We are very delighted that Dr. Rommel A. Curaming is PhISO’s Member of Board of Advisors. For the current list of advisors, please click here.

Dr. Rommel A. Curaming is the programme leader of Historical and International Studies and coordinator of Southeast Asian Studies program at the University of Brunei Darussalam. He obtained his PhD in Southeast Asian Studies from Australian National University, MA in Southeast Asian Studies from National University of Singapore, and MA in Asian Studies from the University of the Philippines-Diliman. His research interests are politics of knowledge production, state-intellectual relations, and Filipino Malayness.
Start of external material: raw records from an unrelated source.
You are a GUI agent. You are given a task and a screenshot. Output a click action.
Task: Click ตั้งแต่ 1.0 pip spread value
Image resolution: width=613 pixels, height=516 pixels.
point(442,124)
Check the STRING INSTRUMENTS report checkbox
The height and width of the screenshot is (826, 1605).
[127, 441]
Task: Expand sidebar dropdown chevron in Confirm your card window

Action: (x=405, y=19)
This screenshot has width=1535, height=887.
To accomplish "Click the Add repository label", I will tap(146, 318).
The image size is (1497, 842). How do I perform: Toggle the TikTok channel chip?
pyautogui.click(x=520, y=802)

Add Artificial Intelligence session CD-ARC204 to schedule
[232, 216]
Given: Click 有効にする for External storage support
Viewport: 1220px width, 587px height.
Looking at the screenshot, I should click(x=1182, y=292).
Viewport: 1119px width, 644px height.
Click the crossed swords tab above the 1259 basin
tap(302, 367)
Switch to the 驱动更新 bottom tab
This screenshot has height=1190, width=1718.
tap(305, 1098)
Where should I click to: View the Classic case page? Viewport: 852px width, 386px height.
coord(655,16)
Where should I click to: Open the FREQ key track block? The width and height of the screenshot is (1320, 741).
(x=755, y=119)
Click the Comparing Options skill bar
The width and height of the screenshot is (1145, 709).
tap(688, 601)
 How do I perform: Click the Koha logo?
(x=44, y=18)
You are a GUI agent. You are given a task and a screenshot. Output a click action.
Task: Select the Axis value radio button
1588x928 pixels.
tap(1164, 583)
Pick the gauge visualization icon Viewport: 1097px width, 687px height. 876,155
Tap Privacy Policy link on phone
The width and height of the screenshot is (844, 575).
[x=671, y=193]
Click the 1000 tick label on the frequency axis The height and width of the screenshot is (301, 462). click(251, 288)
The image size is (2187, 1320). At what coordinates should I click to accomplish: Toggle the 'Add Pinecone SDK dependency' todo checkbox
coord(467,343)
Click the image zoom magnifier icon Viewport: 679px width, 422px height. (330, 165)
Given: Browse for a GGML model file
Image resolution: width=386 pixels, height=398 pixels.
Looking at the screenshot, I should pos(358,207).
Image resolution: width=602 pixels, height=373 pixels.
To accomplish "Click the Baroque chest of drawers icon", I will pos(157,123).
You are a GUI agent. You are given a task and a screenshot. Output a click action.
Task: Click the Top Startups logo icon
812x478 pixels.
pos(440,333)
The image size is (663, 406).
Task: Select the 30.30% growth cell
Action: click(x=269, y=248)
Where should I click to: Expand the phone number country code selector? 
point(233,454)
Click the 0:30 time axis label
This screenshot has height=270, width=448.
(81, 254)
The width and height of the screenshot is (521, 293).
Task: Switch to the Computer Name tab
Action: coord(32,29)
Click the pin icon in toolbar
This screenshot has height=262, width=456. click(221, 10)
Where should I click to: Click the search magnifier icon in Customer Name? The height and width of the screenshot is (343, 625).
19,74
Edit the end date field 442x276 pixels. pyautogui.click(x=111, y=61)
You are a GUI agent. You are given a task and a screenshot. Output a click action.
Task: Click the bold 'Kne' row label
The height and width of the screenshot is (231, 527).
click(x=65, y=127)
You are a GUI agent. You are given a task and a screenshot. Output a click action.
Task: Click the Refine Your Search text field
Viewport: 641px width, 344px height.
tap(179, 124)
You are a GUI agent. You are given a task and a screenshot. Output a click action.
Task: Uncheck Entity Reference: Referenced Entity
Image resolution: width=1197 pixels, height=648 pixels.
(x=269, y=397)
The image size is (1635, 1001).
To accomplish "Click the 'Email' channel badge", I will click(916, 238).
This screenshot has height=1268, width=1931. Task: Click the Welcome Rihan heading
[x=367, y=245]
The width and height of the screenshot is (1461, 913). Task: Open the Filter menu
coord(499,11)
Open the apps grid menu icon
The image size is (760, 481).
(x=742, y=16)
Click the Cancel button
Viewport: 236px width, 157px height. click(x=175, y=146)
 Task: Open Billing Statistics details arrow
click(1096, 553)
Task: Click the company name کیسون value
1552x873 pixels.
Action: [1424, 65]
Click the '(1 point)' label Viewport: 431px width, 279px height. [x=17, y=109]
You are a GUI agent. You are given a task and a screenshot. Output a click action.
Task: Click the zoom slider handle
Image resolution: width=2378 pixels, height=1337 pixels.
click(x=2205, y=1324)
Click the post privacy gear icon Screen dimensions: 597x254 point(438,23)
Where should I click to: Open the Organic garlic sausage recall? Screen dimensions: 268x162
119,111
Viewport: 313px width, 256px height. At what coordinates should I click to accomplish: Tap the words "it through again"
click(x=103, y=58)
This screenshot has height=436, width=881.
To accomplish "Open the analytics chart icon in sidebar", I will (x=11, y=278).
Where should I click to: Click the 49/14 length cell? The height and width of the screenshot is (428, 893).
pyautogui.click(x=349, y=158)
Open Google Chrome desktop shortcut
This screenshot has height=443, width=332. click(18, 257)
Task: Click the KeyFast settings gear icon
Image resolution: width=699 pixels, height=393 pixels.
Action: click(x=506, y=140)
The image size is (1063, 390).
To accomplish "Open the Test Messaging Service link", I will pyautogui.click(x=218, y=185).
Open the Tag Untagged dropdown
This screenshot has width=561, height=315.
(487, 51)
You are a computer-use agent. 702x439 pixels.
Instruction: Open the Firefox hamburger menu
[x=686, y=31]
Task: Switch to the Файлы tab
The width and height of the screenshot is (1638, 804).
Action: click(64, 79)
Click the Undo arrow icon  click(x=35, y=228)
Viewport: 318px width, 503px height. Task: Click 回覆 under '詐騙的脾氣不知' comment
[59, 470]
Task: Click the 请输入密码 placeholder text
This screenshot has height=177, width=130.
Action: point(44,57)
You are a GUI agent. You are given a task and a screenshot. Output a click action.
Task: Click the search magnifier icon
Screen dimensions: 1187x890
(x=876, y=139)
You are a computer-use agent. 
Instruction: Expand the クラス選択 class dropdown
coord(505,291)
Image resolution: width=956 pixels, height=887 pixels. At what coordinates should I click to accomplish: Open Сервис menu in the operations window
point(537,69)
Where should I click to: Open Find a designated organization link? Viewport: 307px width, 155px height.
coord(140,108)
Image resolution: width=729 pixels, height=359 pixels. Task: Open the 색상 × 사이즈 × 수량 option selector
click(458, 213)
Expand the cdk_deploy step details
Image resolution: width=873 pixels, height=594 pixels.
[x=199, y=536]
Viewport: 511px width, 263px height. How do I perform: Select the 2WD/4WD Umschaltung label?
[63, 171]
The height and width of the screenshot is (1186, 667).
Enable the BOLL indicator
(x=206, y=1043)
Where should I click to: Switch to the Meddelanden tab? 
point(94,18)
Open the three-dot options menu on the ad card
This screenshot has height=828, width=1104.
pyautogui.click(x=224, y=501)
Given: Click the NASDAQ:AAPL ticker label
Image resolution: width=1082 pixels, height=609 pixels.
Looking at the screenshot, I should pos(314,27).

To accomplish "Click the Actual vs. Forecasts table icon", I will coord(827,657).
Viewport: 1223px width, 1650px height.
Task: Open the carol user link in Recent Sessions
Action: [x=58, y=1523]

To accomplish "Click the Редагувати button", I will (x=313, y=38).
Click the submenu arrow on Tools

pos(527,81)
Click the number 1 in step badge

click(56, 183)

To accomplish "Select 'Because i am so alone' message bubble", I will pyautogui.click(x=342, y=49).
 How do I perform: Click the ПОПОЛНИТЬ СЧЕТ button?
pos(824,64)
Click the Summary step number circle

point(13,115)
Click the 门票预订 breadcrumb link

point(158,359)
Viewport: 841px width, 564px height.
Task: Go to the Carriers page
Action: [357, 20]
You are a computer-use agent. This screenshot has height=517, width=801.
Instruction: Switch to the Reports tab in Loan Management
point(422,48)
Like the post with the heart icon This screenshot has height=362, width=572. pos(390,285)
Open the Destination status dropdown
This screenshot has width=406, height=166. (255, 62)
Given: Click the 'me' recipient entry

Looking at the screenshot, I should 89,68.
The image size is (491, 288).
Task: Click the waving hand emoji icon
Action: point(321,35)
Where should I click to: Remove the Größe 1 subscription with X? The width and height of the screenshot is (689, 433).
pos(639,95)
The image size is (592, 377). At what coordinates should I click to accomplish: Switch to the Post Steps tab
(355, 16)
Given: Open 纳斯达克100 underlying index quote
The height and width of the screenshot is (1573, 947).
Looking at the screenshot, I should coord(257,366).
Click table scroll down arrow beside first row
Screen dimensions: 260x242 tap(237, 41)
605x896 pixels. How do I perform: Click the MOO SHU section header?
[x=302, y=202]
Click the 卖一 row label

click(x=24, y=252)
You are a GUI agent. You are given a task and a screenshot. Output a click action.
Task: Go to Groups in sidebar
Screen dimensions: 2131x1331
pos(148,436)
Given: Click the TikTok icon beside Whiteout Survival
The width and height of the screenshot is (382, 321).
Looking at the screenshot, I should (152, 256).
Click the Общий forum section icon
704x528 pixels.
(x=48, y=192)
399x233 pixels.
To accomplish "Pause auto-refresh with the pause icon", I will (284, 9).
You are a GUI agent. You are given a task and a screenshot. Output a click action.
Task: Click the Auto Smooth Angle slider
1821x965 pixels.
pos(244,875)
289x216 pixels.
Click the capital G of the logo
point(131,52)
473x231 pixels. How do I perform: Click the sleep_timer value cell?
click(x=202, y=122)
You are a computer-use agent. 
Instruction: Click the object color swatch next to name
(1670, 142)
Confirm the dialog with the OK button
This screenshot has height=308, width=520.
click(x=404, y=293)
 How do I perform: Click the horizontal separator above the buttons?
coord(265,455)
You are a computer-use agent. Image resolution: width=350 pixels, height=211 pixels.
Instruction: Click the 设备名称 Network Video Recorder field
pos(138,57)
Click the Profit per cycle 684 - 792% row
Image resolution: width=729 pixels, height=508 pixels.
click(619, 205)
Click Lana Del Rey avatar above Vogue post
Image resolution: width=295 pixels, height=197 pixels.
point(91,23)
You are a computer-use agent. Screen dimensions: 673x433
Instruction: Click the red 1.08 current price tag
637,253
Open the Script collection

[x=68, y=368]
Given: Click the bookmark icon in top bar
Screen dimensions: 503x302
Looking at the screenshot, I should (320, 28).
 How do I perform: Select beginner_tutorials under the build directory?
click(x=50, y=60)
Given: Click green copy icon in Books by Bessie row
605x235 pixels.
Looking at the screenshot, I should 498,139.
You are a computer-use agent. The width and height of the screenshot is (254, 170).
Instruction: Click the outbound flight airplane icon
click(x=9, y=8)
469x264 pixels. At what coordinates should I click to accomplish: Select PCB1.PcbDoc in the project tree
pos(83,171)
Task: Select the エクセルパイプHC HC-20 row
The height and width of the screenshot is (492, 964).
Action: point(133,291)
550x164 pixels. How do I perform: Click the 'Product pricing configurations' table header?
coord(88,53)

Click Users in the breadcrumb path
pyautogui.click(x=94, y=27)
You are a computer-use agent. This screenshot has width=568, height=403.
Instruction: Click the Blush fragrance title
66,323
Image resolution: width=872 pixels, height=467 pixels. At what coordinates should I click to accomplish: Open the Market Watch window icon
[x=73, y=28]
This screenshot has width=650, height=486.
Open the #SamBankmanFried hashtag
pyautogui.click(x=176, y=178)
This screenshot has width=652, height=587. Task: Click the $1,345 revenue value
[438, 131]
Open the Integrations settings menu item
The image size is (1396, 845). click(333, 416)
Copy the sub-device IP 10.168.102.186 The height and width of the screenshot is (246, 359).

He is an editorial board member of South East Asia: A Multidisciplinary Journal (UBD, Brunei Darussalam) and reviewed manuscripts for South East Asia Research (SOAS, U.K.), Journal of Social Transformation (Ateneo de Manila University, Philippines), Southeast Asian Studies/ Tonan Ajia Kenkyu (Kyoto University), Asian Journal of Social Science (Brill), Kasarinlan Philippine Journal of Third World Studies (University of the Philippines), and Sojourn: Southeast Asian Journal of Social Issues (ISEAS, Singapore). Some of his notable publications include:

Dhont, F., Webster, T., & Curaming, R. (Eds.) (2013). Between the Mountain and the Seas: Positioning Indonesia. Yogyakarta: Gadjah Mada University Press.

Curaming, R. A. (2012). “The Making of a ‘Classic’ in South East Asian Studies: Another Look at Kahin, Agoncillo and the Revolutions,” South East Asia Research, 20(4), 585-599. 
Curaming, R. A., & Aljunied, S. M. K. (2012). “Social Memory and State – Civil Society Relations in the Philippines: Forgetting and Remembering the Jabidah ‘Massacre’”. Time & Society, 21(1), 89-103. doi: 10.1177/0961463X11431337. 
Curaming, R. A. (2008). “Contextual Factors in the Analysis of State-historian Relations in Indonesia and the Philippines”. Philippine Studies, 56(2), 123-152. 
Curaming, R. A. (2006). “Towards a Poststructuralist Southeast Asian Studies?”. Sojourn: Journal of Social Issues in Southeast Asia, 21(1), 90-112.